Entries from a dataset
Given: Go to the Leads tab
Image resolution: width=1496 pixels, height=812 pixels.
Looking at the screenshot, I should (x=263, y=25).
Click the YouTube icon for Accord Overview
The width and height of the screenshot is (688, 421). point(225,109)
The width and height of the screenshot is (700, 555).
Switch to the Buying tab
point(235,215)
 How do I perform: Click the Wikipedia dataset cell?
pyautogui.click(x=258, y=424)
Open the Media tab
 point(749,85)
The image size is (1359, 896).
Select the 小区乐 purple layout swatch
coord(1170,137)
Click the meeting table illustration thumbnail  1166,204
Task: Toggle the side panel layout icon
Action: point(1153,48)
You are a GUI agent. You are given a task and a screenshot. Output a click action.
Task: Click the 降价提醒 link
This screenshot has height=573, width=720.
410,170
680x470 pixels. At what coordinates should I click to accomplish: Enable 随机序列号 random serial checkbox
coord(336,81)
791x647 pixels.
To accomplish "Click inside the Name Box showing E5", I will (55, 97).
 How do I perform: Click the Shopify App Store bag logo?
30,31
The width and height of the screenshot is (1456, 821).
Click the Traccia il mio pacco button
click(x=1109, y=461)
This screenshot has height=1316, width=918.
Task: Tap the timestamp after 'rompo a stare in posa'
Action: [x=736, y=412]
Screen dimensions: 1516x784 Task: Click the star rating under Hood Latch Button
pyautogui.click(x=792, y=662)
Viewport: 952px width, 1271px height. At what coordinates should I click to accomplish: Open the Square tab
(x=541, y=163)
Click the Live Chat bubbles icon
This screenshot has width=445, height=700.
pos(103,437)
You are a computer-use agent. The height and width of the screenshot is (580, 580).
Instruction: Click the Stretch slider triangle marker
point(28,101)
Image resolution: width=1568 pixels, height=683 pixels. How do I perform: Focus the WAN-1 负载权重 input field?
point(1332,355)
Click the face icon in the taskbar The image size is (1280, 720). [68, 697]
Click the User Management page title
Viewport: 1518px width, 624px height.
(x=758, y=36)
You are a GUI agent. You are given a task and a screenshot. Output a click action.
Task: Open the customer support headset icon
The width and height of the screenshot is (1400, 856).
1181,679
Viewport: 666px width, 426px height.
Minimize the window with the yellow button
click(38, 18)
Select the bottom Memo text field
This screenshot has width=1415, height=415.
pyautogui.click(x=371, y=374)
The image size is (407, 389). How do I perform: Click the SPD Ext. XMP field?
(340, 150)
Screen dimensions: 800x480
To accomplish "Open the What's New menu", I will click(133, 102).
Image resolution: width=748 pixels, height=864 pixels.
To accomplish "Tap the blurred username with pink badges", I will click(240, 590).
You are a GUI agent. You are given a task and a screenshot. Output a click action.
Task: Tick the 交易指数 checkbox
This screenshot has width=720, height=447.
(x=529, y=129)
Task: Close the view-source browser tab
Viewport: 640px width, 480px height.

EXERCISE OBJECTIVE
Copy the lines exactly, from the one containing "Select the bottom Memo text field" down to the one containing "will click(240, 590).", including both of those lines.

ANSWER TO THIS TASK
Select the bottom Memo text field
This screenshot has width=1415, height=415.
pyautogui.click(x=371, y=374)
The image size is (407, 389). How do I perform: Click the SPD Ext. XMP field?
(340, 150)
Screen dimensions: 800x480
To accomplish "Open the What's New menu", I will click(133, 102).
Image resolution: width=748 pixels, height=864 pixels.
To accomplish "Tap the blurred username with pink badges", I will click(240, 590).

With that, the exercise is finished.